Ропот ужаса пробежал по залу.

Но голос оратора перекрыл этот шум. Малуэ понимал, что, если придерживаться форм ораторского искусства, после первого эффекта необходимо произвести и второй.

— Но слушайте, слушайте! — вскричал Малуэ. — Не удовлетворившись этой экзекуцией, жестокий капитан бросил своим палачам женщину; заранее были отданы приказы и определена пытка. Бедной страдалице связали веревкой руки и подвесили ее на мачту так, чтобы ноги не касались палубы. Сорвав с нее жалкие лохмотья, они сначала хлестали несчастную плетью до тех пор, пока все ее тело не залила кровь.

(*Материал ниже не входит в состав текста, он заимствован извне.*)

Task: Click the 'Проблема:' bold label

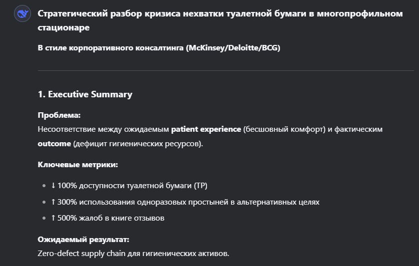Action: [x=59, y=115]
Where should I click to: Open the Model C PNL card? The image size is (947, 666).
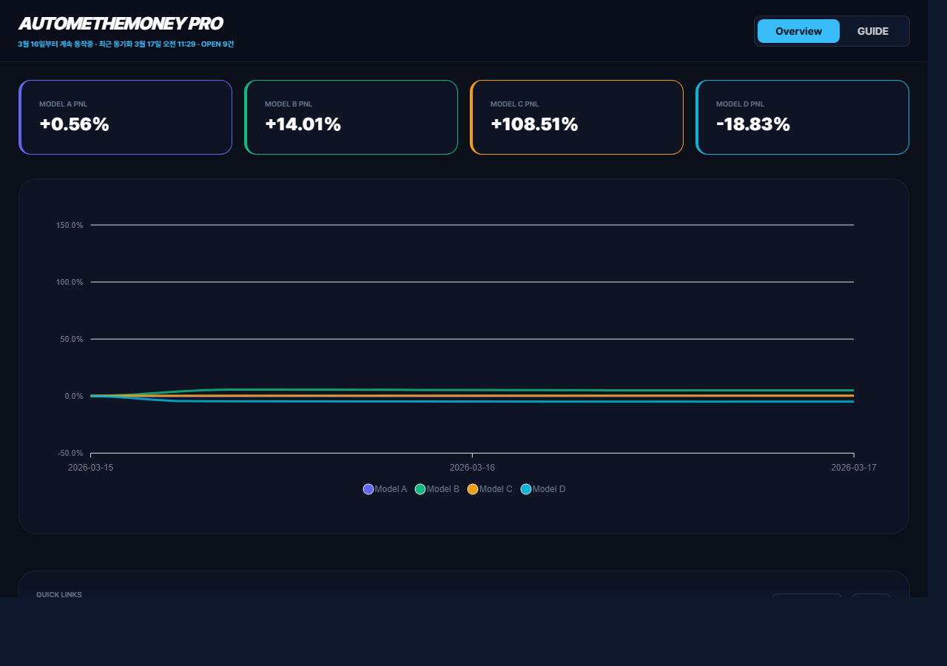click(577, 118)
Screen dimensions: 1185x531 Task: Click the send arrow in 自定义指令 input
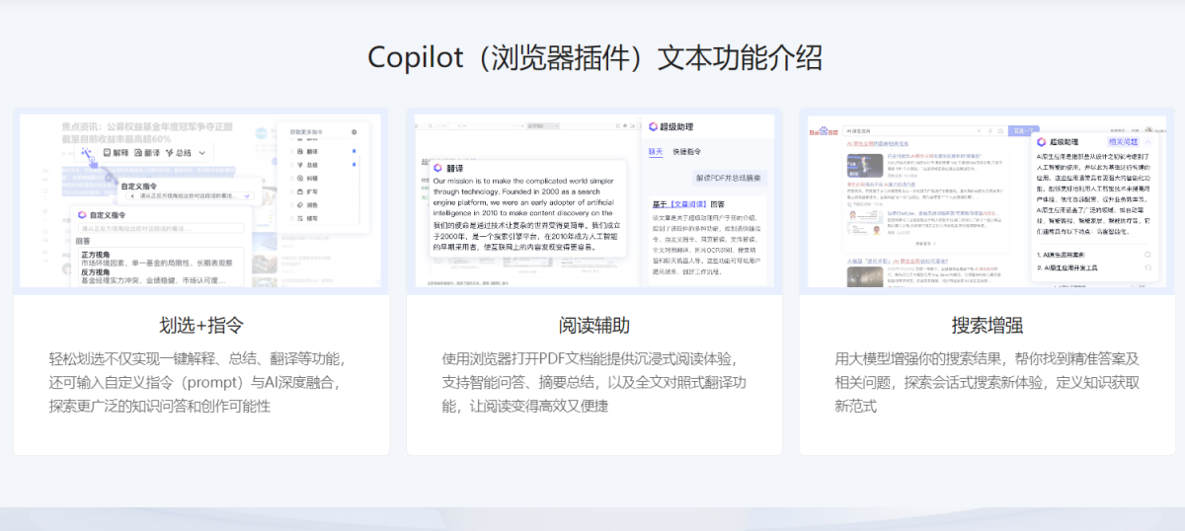tap(247, 196)
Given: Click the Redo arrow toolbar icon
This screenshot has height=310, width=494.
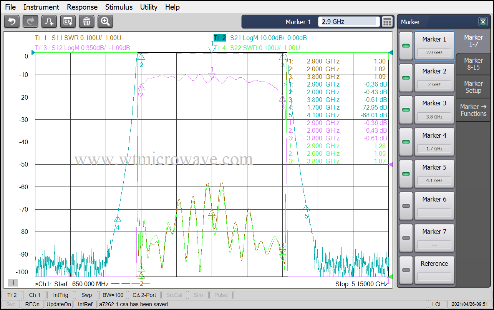Looking at the screenshot, I should coord(30,22).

Потом бритвами они срезали с нее кожу и разрезали ее тело на триста кусочков плоти, чтобы их тоже съели триста рабов, так что женщина умерла в жесточайших муках и у нее обнажились все кости!

Из зала послышались возгласы возмущения; оратор вытер лоб и допил стакан подслащенной воды.

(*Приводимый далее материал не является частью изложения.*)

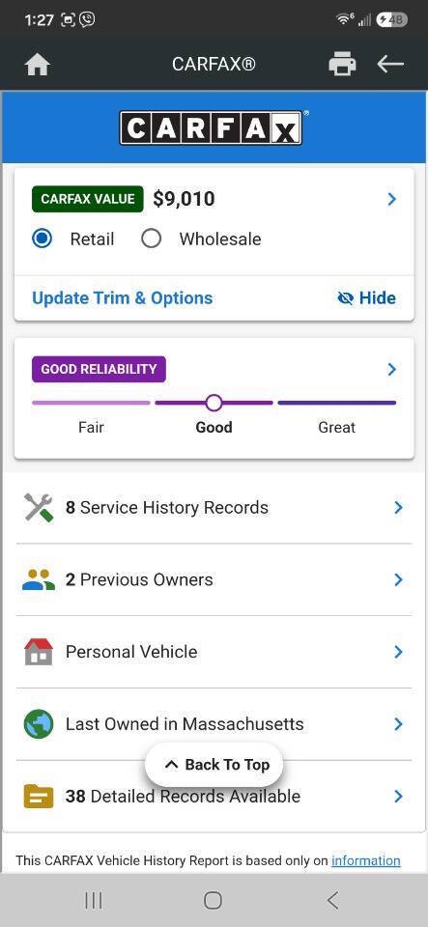Screen dimensions: 428x927
Task: Go back using the header arrow
Action: tap(390, 64)
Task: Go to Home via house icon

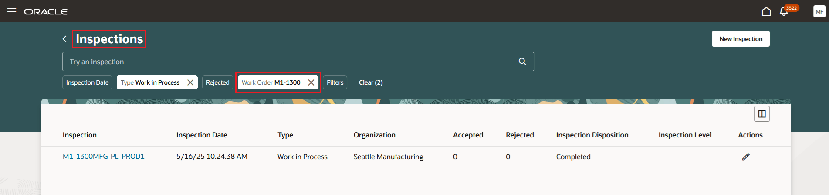Action: 766,11
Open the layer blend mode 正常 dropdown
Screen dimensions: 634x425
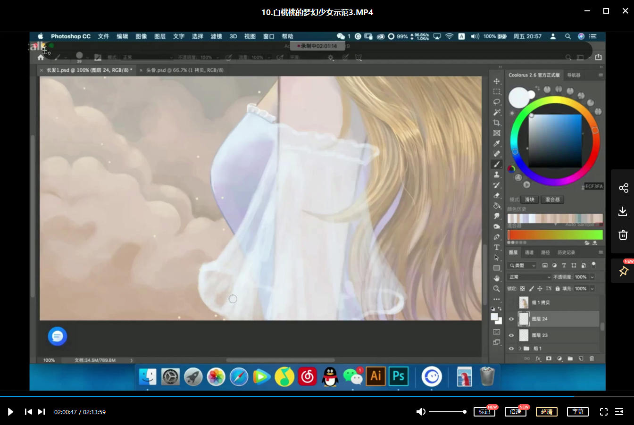pos(529,277)
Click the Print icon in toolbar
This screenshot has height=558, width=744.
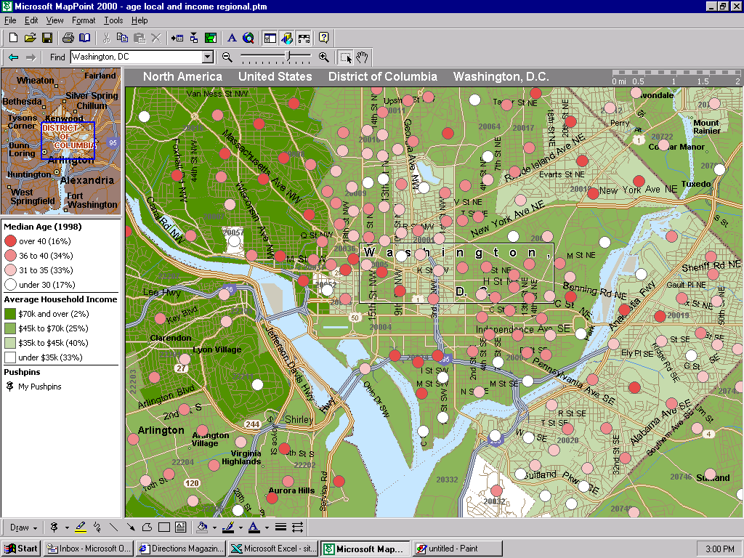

— Вот какие муки претерпевают несчастные негры во время плавания, — продолжал Малуэ. — А теперь расскажем, что предстоит им претерпеть, прибыв на место.

Примерно треть умирает еще на корабле — об этом я уже сказал; но даже если мы ограничимся в выкладках лишь четвертью всех, то вы сами поймете, сколько жертв покажет нам этот подсчет мертвых.

Цинга, истощение, болотная малярия, какая-то острая лихорадка, не имеющая научного названия, но именуемая негритянской лихорадкой, обрушиваются на них в то мгновение, когда они ступают на землю, и выкашивают еще четверть — это дань, которую климат налагает на всех, кто из Африки перебирается на американские острова. Только Англия вывозит сто тысяч чернокожих, а Франция — половину этого количества; на две страны приходится сто пятьдесят тысяч рабов; итак, две нации, идущие во главе цивилизации, каждый год губят семьдесят пять тысяч негров ради того, чтобы доставить в колонии семьдесят пять тысяч других. Вы, кто слушает меня, подсчитайте, какое огромное число рабов, не получив от них для себя никакой выгоды, уничтожили эти нации за те два столетия, что существует работорговля; семьдесят пять тысяч негров в год умножьте на двести лет, и получится пятнадцать миллионов человек, погубленных нами; но если вы прибавите к этой скорбной сумме еще одну — количество рабов, которых умертвили все остальные королевства Европы, — то получите тридцать миллионов Божьих созданий, которых стерла с поверхности земного шара ненасытная алчность белых!